What is PyTorch, and How Does It Work: All You Need to Know

Since its inception by the Facebook AI Research (FAIR) team in 2017, PyTorch has become a highly popular and efficient framework to create Deep Learning (DL) model. This open-source machine learning library is based on Torch and designed to provide greater flexibility and increased speed for deep neural network implementation. Currently, PyTorch is the most favored library for AI (Artificial Intelligence) researchers What Is PyTorch, and How Does It Work?

PyTorch is an optimized Deep Learning tensor library based on Python and Torch and is mainly used for applications using GPUs and CPUs. PyTorch is favored over other Deep Learning frameworks like TensorFlow and Keras since it uses dynamic computation graphs and is completely Pythonic. It allows scientists, developers, and neural network debuggers to run and test portions of the code in real-time. Thus, users don’t have to wait for the entire code to be implemented to check if a part of the code works or not. 

The two main features of PyTorch are:

  • Tensor Computation (similar to NumPy) with strong GPU (Graphical Processing Unit) acceleration support
  • Automatic Differentiation for creating and training deep neural networks

Basics of PyTorch

The basic PyTorch operations are pretty similar to Numpy. Let’s understand the basics first.

  • Introduction to Tensors

In machine learning, when we represent data, we need to do that numerically. A tensor is simply a container that can hold data in multiple dimensions. In mathematical terms, however, a tensor is a fundamental unit of data that can be used as the foundation for advanced mathematical operations. It can be a number, vector, matrix, or multi-dimensional array like Numpy arrays. Tensors can also be handled by the CPU or GPU to make operations faster. There are various types of tensors like Float Tensor, Double Tensor, Half Tensor, Int Tensor, and Long Tensor, but PyTorch uses the 32-bit Float Tensor as the default type. 

  • Mathematical Operations

The codes to perform mathematical operations are the same in PyTorch as in Numpy. Users need to initialize two tensors and then perform operations like addition, subtraction, multiplication, and division on them. 

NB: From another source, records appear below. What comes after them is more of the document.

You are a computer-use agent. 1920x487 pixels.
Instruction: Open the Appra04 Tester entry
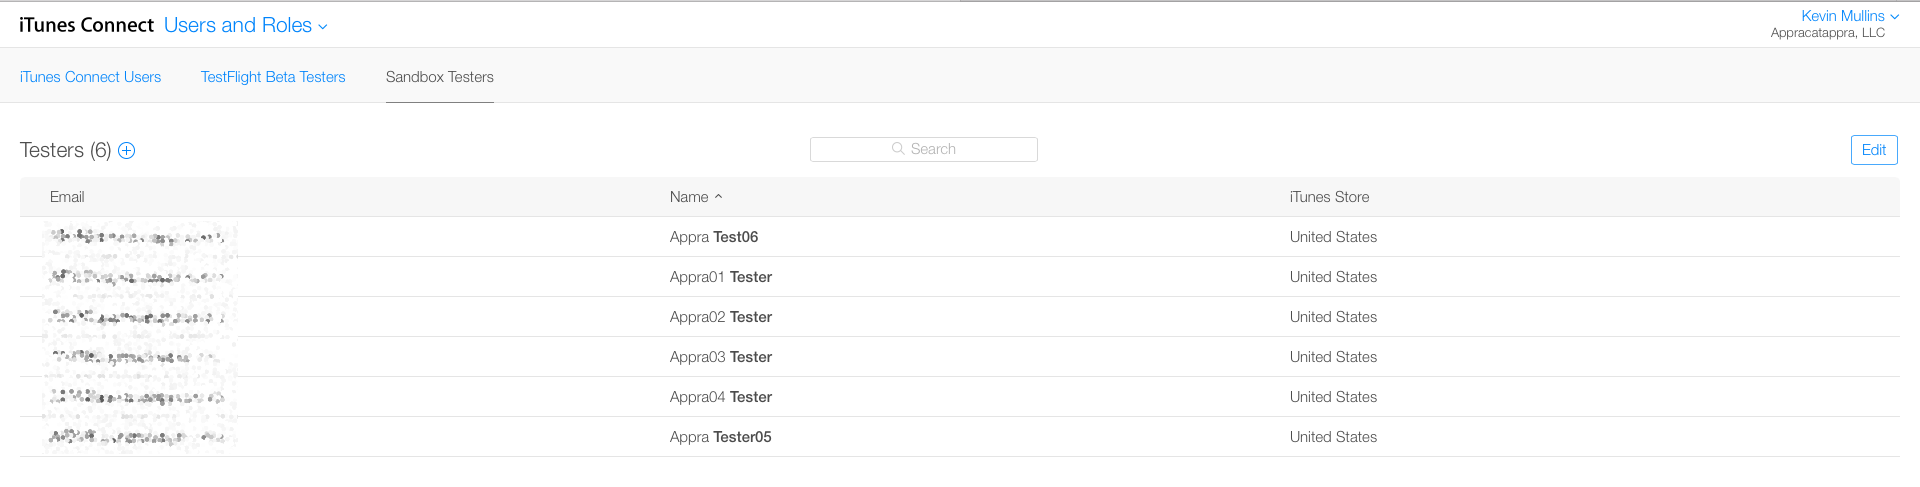[x=721, y=397]
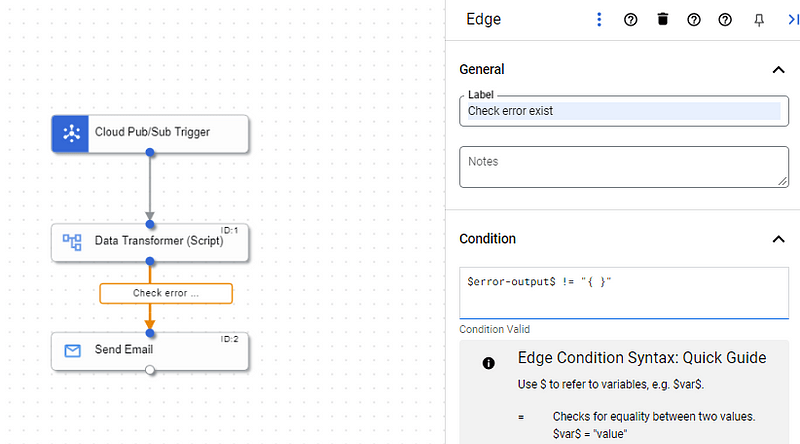Image resolution: width=800 pixels, height=444 pixels.
Task: Click the info icon in the Quick Guide
Action: (488, 363)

  • Matrix Initialization and Matrix Operations

To initialize a matrix with random numbers in PyTorch, use the function randn() that gives a tensor filled with random numbers from a standard normal distribution. Setting the random seed at the beginning will generate the same numbers every time you run this code. Basic matrix operations and transpose operation in PyTorch are also similar to NumPy. 

Common PyTorch Modules

In PyTorch, modules are used to represent neural networks. 

  • Autograd

The autograd module is PyTorch’s automatic differentiation engine that helps to compute the gradients in the forward pass in quick time. Autograd generates a directed acyclic graph where the leaves are the input tensors while the roots are the output tensors. 

  • Optim

The Optim module is a package with pre-written algorithms for optimizers that can be used to build neural networks. 

  • nn

The nn module includes various classes that help to build neural network models. All modules in PyTorch subclass the nn module. 

Dynamic Computation Graph

Computational graphs in PyTorch allow the framework to calculate gradient values for the neural networks built. PyTorch uses dynamic computational graphs. The graph is defined indirectly using operator overloading while the forward computation gets executed. Dynamic graphs are more flexible than static graphs, wherein users can make interleaved construction and valuation of the graph. These are debug-friendly as it allows line-by-line code execution. Finding problems in code is a lot easier with PyTorch Dynamic graphs – an important feature that makes PyTorch such a preferred choice in the industry. 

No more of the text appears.